There is a cost-saving path they want to take, which is, “Let me move off this expensive appliance, I will keep using it for my business intelligence, but I move a lot of the data to Hadoop and I use that to do my preprocessing – it is much cheaper – and then I will put the output of that into my data warehouse appliance. As a result I can save a lot of money and I can keep that extra data sitting around and that I want to access once in a while.” So, there is a cost saving perspective.
We are seeing that a lot. There is a very large Internet financial services company doing that. They have a $30 million appliance, and they are migrating a significant portion of that data warehouse onto Hadoop, just because there is a 100-fold cost savings.

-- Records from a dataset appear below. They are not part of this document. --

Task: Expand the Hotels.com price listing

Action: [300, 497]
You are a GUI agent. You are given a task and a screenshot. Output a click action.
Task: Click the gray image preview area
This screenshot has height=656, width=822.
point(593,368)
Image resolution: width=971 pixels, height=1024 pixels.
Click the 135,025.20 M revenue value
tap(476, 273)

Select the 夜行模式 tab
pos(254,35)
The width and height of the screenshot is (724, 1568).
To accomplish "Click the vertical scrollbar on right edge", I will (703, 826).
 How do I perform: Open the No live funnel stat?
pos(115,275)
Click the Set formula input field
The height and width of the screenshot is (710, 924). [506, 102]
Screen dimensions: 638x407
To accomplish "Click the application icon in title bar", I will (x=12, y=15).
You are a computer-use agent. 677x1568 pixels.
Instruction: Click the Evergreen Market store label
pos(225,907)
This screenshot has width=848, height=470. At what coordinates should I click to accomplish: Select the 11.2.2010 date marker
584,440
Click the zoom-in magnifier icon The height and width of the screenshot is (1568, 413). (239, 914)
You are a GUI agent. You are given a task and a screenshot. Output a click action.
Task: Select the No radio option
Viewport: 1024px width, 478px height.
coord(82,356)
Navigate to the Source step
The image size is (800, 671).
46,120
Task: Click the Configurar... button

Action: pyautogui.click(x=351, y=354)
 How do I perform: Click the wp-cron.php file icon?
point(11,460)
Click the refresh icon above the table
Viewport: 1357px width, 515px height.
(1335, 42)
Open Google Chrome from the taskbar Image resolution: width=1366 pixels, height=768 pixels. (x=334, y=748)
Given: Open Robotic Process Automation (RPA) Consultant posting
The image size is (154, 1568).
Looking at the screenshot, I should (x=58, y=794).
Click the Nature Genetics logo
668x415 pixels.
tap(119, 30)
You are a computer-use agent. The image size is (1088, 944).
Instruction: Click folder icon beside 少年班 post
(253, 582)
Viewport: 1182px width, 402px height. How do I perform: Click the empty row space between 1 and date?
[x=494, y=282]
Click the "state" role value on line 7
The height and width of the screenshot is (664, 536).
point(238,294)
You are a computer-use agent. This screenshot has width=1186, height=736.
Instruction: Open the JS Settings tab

The other example is the innovation idea: “What difference can I make to my business with technology like Hadoop?” A good example of that is Western Union. They are a 160-year-old company, and they transfer money. One of the things they want to do is take that business online. In order for them to do that, they recognize that they need to be able to do risk analysis on whether, when you give them a check to transfer money someplace, this transfer is going to happen safely and that the check is actually good. They want to determine very quickly if the check is good or not, whether you are good or not, and whether they should transfer the money or not. What they do is you come in, you give them the check, and they determine whether you have a black hat or a white hat, or they are not sure. If they are not sure, a person has to evaluate whether that transfer should happen. So, to some extent they can shrink the amount of gray area, and that is pure profit for a company like them. They are using Hadoop to analyze that long history of money transfers they had been doing to become more accurate at it and to try to move some of that business online. Risk analysis is a huge example in financial services.
SM: Are there any other broad trends of where you are seeing a lot of adoption of this kind of very large-scale data analytics?
TG: The other area we are seeing it is in the medical and pharmaceutical area. Pharmaceutical and medical companies, rather than cutting off the large tail of analytics information, have made and are making assumptions of what might be affecting patients. They now have the ability to analyze all of them. People who are looking for cures for cancer are now taking advantage of the ability to cheaply and cost effectively analyze more data.